Calcutta, March 28: Steelmakers appear to be bracing for a showdown with an inflation-spooked government by raising prices soon.

Industry executives from the public and private sectors indicated that there was a case for a Rs 1,000 to Rs 2,500 per tonne increase in various product categories and a decision could be taken by the weekend.

Steel companies generally take a call on prices on the first day of every month. In March, they had rolled back prices voluntarily after the Centre came down heavily on cement companies for raising prices.

However, the cement companies stood firm and did not yield to the government pressure. Steelmakers might have been cowed in early March, but they seem to be ready to take on the Centre this time like their counterparts in the cement industry.

In Budget 2007, finance minister P. Chidambaram had imposed an additional excise duty of Rs 200 on a 50-kg cement bag sold at more than Rs 190. At the same time, he reduced the duty by Rs 50 in case the bag sold at less than Rs 190.

Instead of buckling under pressure and bringing down prices, cement makers passed on the additional burden of excise duty to consumers by raising prices.

The finance and commerce ministers met cement manufacturers several times but they refused to relent.

Emboldened by the cement makers’ stand, steel companies now want to test the waters. “We are not sure what the government’s reaction will be. But the mood is certainly in favour of a hike,” a PSU steel executive told The Telegraph.

Landed prices of imported steel is on an average $30 higher than domestic products.

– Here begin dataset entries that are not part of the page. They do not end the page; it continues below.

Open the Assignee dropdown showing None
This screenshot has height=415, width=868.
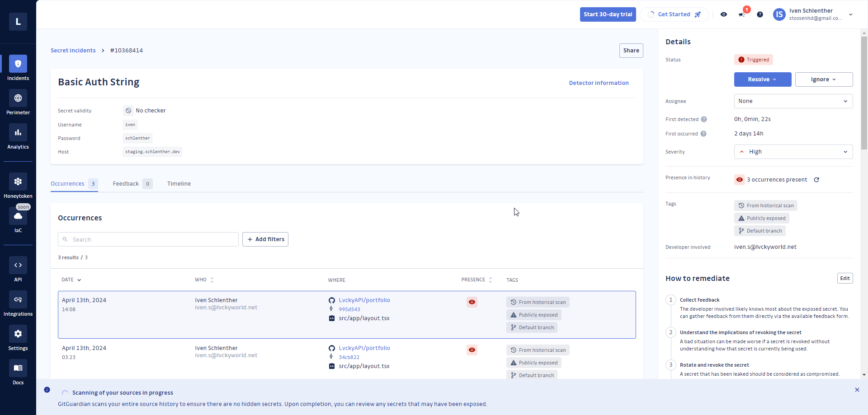pos(793,101)
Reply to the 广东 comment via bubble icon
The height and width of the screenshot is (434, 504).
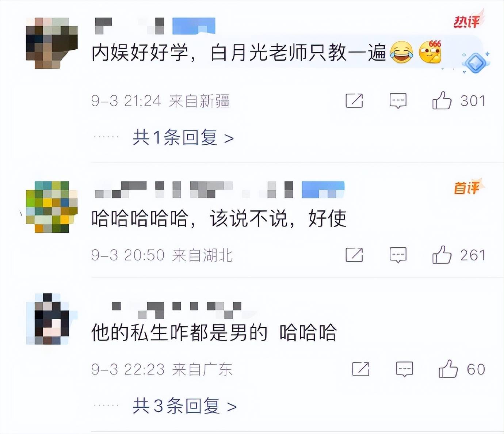(405, 369)
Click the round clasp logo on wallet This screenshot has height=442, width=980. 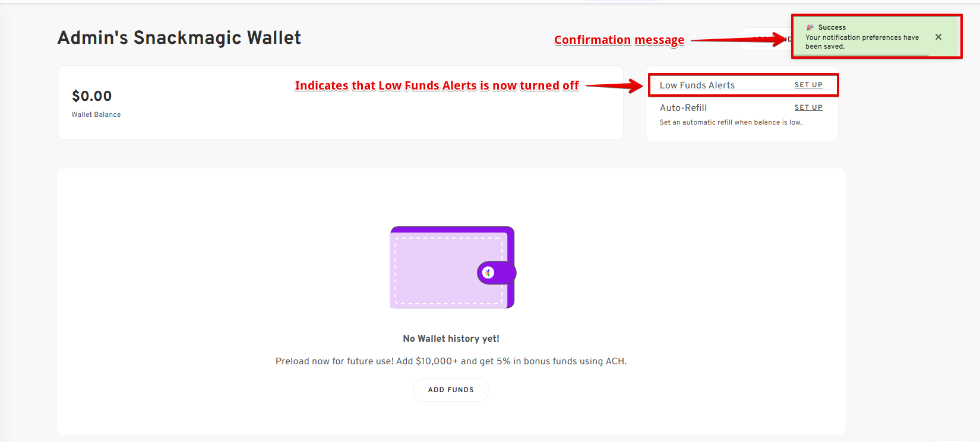[488, 273]
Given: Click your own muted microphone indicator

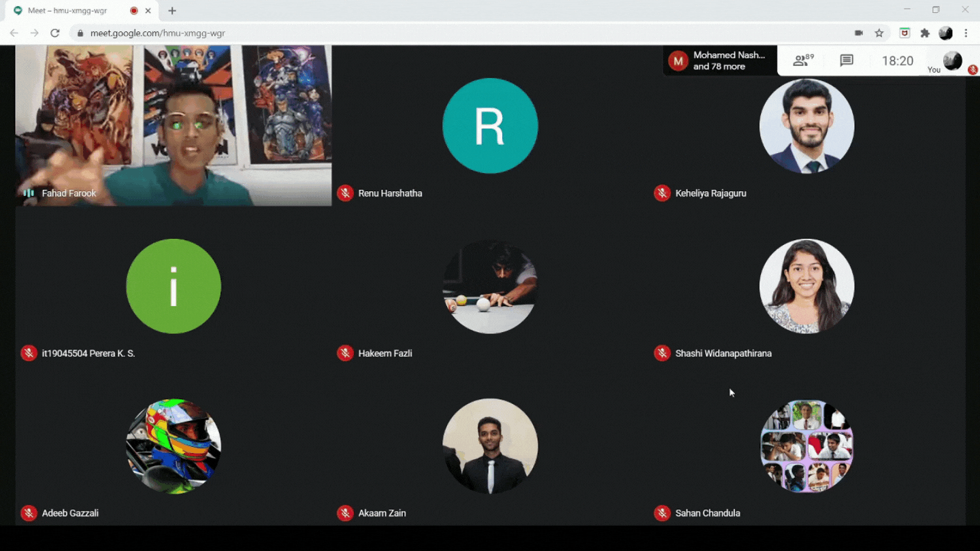Looking at the screenshot, I should [x=973, y=69].
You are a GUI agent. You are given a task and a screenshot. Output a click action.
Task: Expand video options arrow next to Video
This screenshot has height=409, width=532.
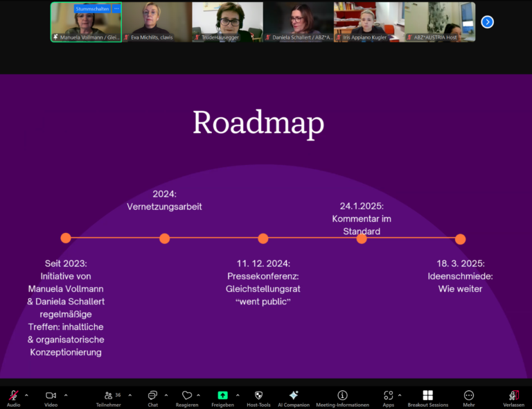66,395
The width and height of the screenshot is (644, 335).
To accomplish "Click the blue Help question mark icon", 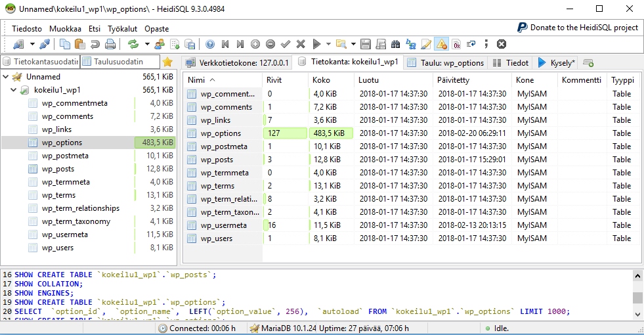I will pos(210,44).

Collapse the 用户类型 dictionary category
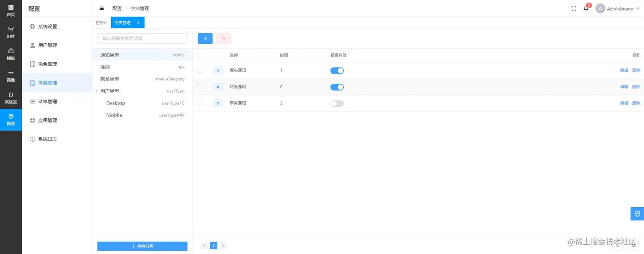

On top of that, international steel prices are set to rise by another $30 to $50 from April onwards. “There can be a case for Rs 1,000 to Rs 2,500 per tonne increase,” a steel industry executive said.

In some product categories, the price differential is as high as Rs 3,000 a tonne.

However, steel companies could settle for a Rs 1,000-1,500 increase so as not to irk the government.

Incidentally, steel secretary R.S. Pandey had said steel companies rolled back prices keeping in mind the government’s concern over inflationary trends in the economy.

After meeting the CEOs of steel companies where they announced a rollback, Pandey had said the companies’ profitability would not be affected by the roll back.

Internationally, steel prices are ruling between $610 and $650 a tonne across various continents. In India, landed prices are calculated after adding 5 per cent import duty.

About a year back, steel companies were lobbying for increasing import duty following heavy imports from CIS countries.

“The user industry took advantage of cheap imports then. Now that international prices are higher, why should we not raise prices,” a steel industry executive argued. Some sections within the industry also say they would consider an export option if such price distortion continues.